In Q1, Keller Williams added 1,523 net agents, with 173,944 agents operating in the United States and Canada and another 15,700 agents operating in Central and South America, the Caribbean, Europe, the Middle East and Asia.
“We continued building and revamping our KW business communities and segments,” he said as a nod to the company’s new sports and entertainment agent community, revitalized commercial division, and newly-minted diversity education program. “We’re enabling our agents to focus on business growth through more connection, empowerment, and impact.”
He added, “We expect to continue aggressively attracting agents across the full spectrum of their real estate careers. Our training and coaching are second to none, and continue to boost agent production, leveraging the best practices and lessons learned of our top real estate producers.”

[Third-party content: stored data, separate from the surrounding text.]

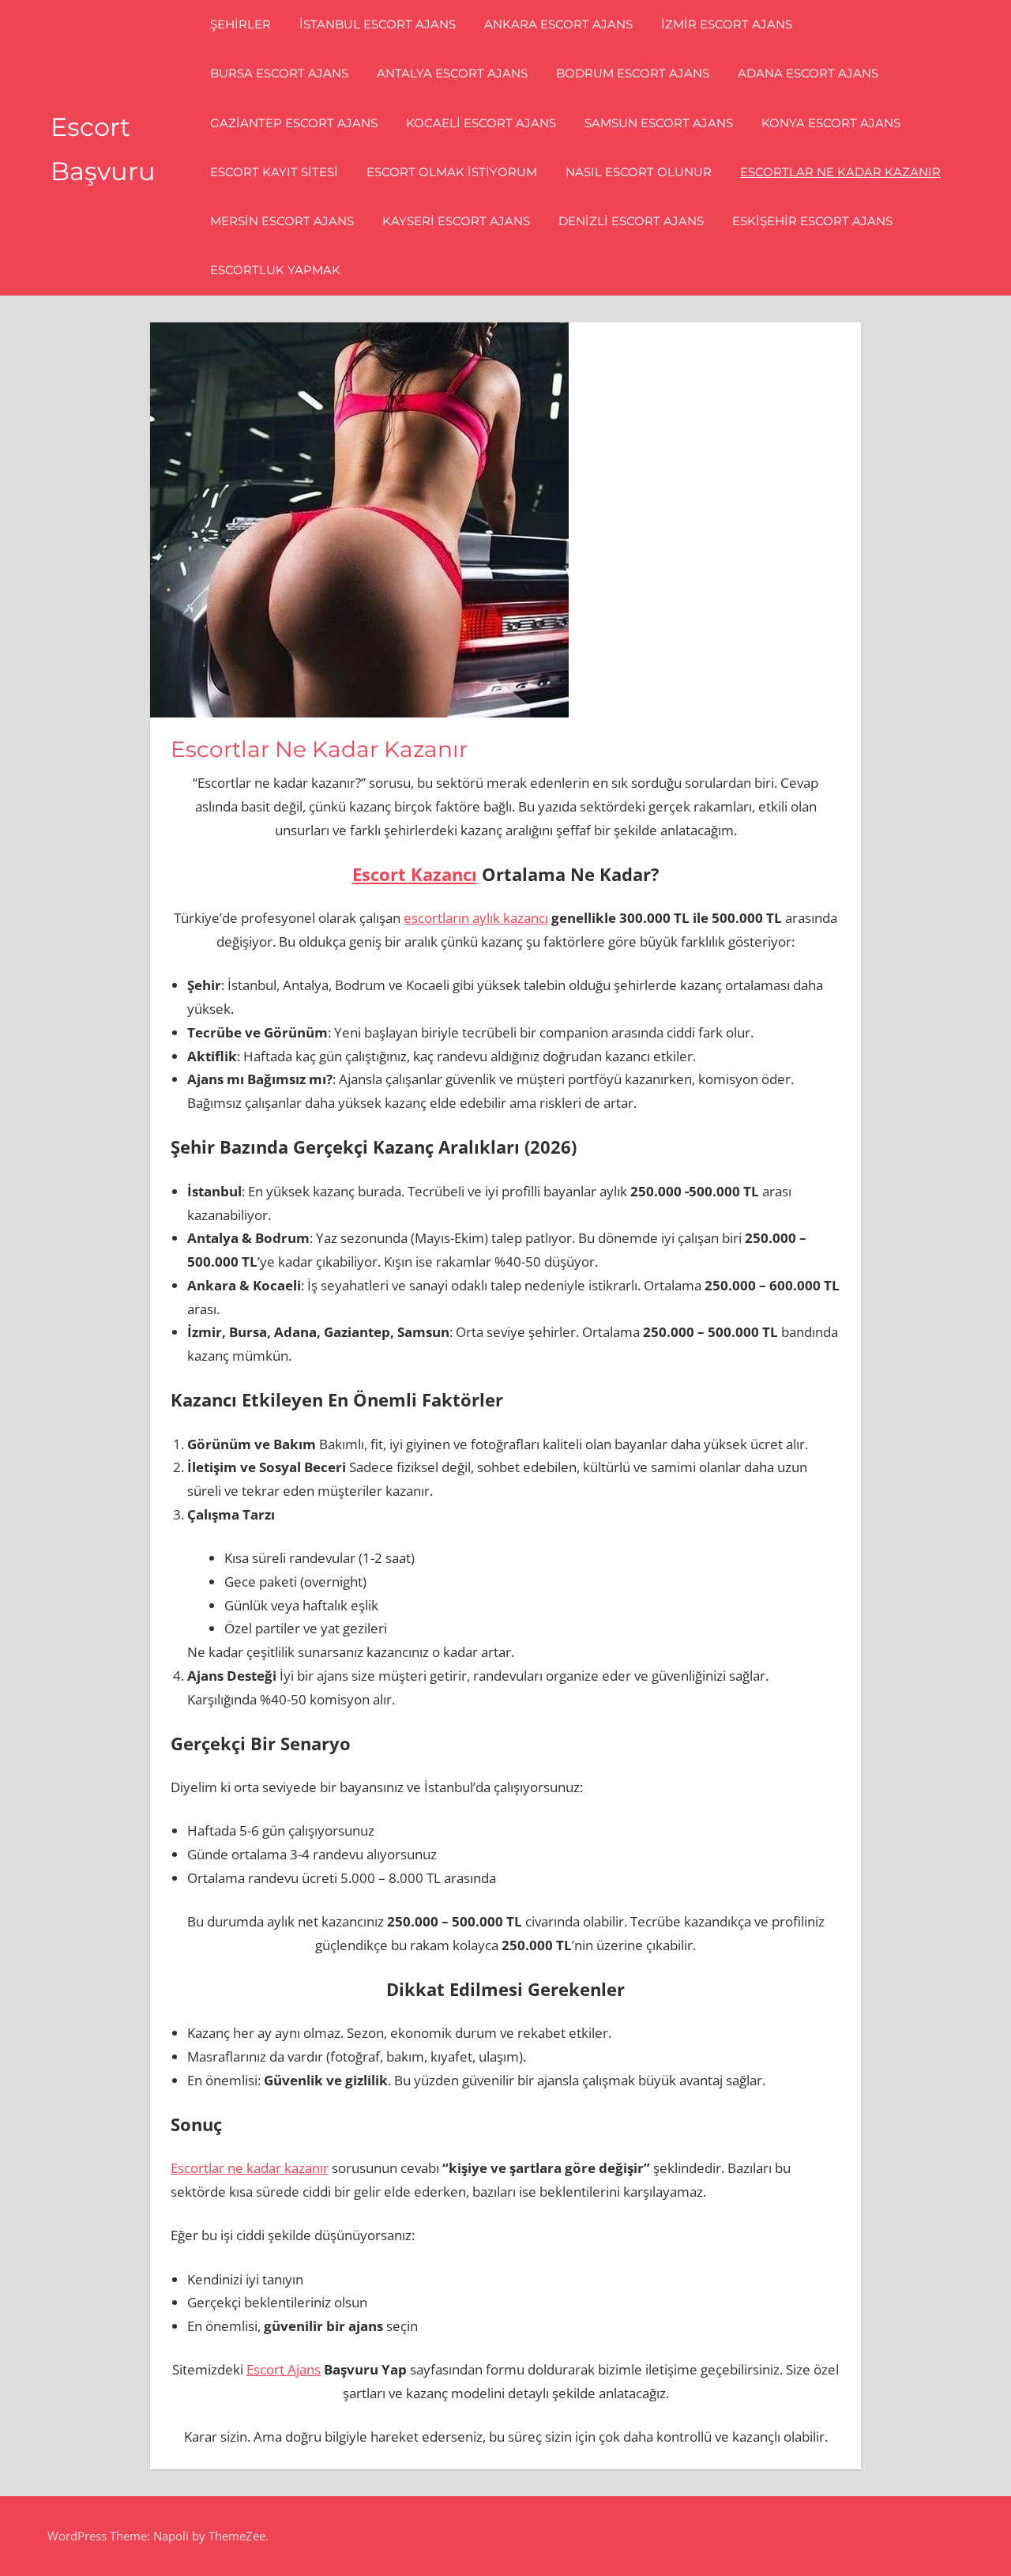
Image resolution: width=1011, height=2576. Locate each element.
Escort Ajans (283, 2369)
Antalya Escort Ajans (452, 73)
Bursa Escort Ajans (279, 73)
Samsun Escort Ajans (658, 122)
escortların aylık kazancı (476, 918)
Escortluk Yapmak (275, 269)
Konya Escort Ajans (830, 122)
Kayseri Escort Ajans (456, 220)
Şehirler (240, 24)
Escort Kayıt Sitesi (274, 171)
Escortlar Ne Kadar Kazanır (840, 171)
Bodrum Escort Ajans (632, 73)
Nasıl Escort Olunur (639, 171)
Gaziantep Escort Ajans (294, 122)
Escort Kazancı (414, 874)
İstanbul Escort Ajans (377, 24)
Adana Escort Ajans (808, 73)
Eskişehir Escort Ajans (812, 220)
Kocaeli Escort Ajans (481, 122)
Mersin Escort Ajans (282, 220)
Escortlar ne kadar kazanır (250, 2168)
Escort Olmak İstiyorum (451, 171)
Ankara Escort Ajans (558, 24)
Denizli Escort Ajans (631, 220)
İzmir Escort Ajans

KW President Marc King was bullish about the company’s prospects going into Q2, as they continue to top multiple industry rankings lists, expand its list of ancillary services, and remix their c-suite with a number of high profile hires such as former Walmart CMO Tony Rogers and former eXp President Stacey Onnen.
“We’re continuing to lean into our world-class training, coaching and technology to ensure our agents are poised to face the headwinds of higher mortgage rates and ongoing housing supply constraints,” he said.
There was still no word on an highly-anticipated entrance onto the stock market; however, King told Inman in December that he “can’t wait to tell you when we know.”
“We understand there’s growing speculation out there on all of our moves,” he elaborated. “The statement is that we’re just going to continue to prepare for optionality and focus on delivering world-class customer experiences.”
“The reality is we have dozens of companies that we’re rolling under one company [KWx], and that structure requires a higher level, more integrated executive team, and that’s what you’ve seen us do,” he added. “Where that leads us is still open. There are a lot of options to get us where we want to be, that doesn’t necessarily require you to be a publicly-traded company.”